为了能在肌肉中特异性地表达ω-3 FAD,本研究采用化学合成的骨骼肌特异性启动子,构建了携带线虫ω-3 FAD cDNA的肌肉特异性表达载体,并进行体外验证其转录的有效性,目的为后续获得转基因细胞,进而获取肌肉中特异性表达ω-3 FAD的转基因动物奠定基础。

1 材料与方法

1.1 材料

1.1.1 实验材料

真核表达载体pcDNA3.1和大肠杆菌E.coli DH5α为作者实验室保存;密码子优化的线虫ω-3 FAD cDNA由作者研究室张立春老师提供。

1.1.2 试剂

DNA聚合酶、限制性内切酶(MluⅠ、NheⅠ、HindⅢ)、T4 DNA 连接酶、DL 2000、凝胶DNA 回收试剂盒、dNTP、质粒提取试剂盒购自Tiangen Biotech,氯化钠、琼脂粉、酵母提取物等试剂均为国产分析纯。

1.1.3 仪器

离心机( Sigma 3K30);凝胶成像系统(北京六一);PCR仪(Bio- Rad );恒温摇床( Forma,Scientific)。

1.2 方法

1.2.1 肌肉特异启动子的合成

参考文献[8],将肌肉特异性控制单元近血清反应单元(serum response element,SRE)、肌细胞增强因子1(Myocyte enhancer factor -1,MEF-1)结合位点、肌细胞增强因子2(MEF2)位点、转录增强因子1(transcriptional enhancer factor-1,TGF-1)单元、SP1转录因子结合单元、TATA盒等元件按图1的顺序进行连接成合成的启动子SP,由上海捷瑞生物工程有限公司进行合成。

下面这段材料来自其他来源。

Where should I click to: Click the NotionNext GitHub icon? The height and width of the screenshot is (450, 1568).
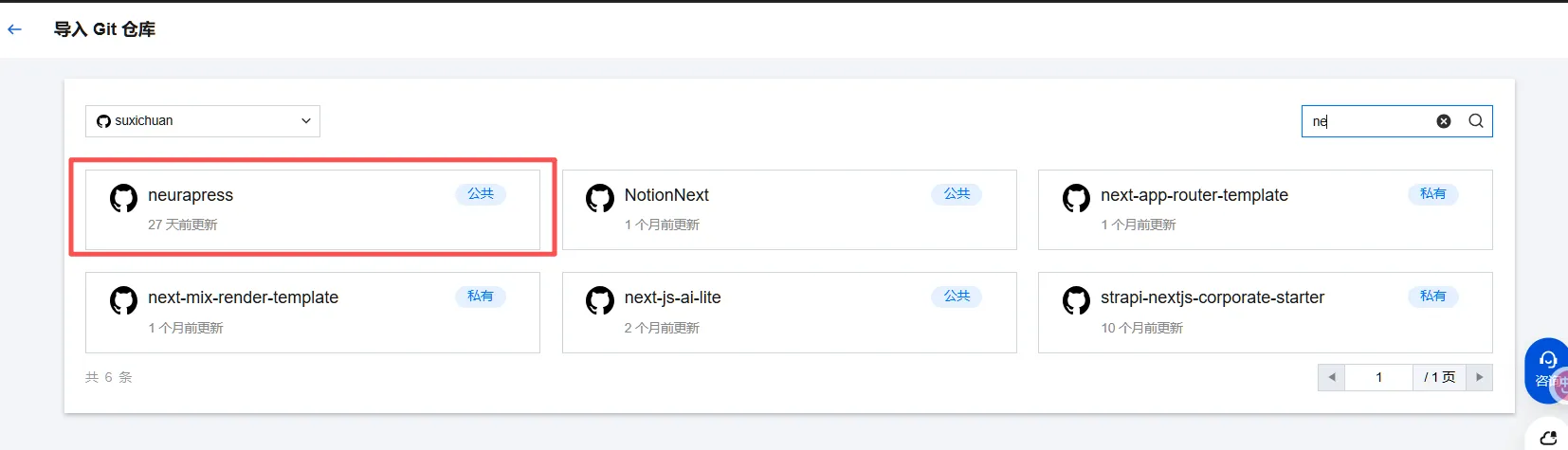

1.2.2 肌肉特异性表达载体pcDNA3.1-SF的构建

利用MluⅠ+NheⅠ分别双酶切真核表达载体pcDNA3.1和携带合成片段的载体pGHm,分别回收后进行连接,获得重组载体pcDNA3.1-S。利用限制性内切酶HindⅢ+NheⅠ酶切pcDNA3.1-S和化学合成的线虫ω-3 FAD cDNA,分别回收后连接,获得重组载体pcDNA3.1-SF,利用PCR对重组质粒进行鉴定,所用引物P1:5’TTGTGGACGACGGACGGCGCTC 3’,P2:5’AGGGCAAAGTACAGGATGGTC 3’,预期片段481 bp,引物在载体中的位置见图2。

1.2.3 肌肉特异性表达验证

利用去内毒素质粒提取试剂盒提取质粒,100μl无菌PBS稀释100μg pcDNA3.1-SF,混合均匀,麻醉4周龄C57BL/6小鼠,将混合物快速注射到股四头肌内,对照组注射100μl无菌PBS,继续饲养小鼠72 h,采集股四头肌,提取RNA,去除DNA后反转录,利用PCR检测ω-3 FAD是否转录,以重组质粒pcDNA3.1-SF为阳性对照,注射无质粒灭菌PBS侧为阴性对照,所用引物P3:5’ATGGTGGCCCACAGCTCCGA 3’,P4:5’TCACTTGGCCTTGGCCTTCTC 3’,预期片段1 209 bp,引物位置如图2所示。

2 结果与分析

2.1 肌肉特异启动子的合成

对合成的片段进行测序,结果如图2所示,与预期设计一致,含有SRM、MEF-1、MEF-2、TGF-1、SP1转录因子结合单元、TATA盒等元件。

2.2 肌肉特异性表达载体的构建

将表达载体内切酶切除CMV启动子序列,依次接入合成的启动子序列、密码子优化的线虫ω-3 FAD cDNA,利用分别位于SP和FAD cDNA上的引物进行质粒鉴定,结果如图4所示,说明SP正确接入到FAD cDNA的上游。

2.3 重组载体的体外验证

将无菌PBS稀释的去内毒素的重组表达载体、不含载体无菌PBS的快速注射到小鼠股四头肌肉中,72h后提取注射处肌肉总RNA,利用RT-PCR检测ω-3 FAD 是否转录,电泳结果显示注射质粒的肌肉中ω-3 FAD得到转录,而只注射PBS的阴性对照肌肉内检测不到ω-3 FAD mRNA的存在(图5)。

M:Marker;1:重组载体;2:空白质粒对照。

M:Marker;1:Recombinant vector;2:Blank vector control.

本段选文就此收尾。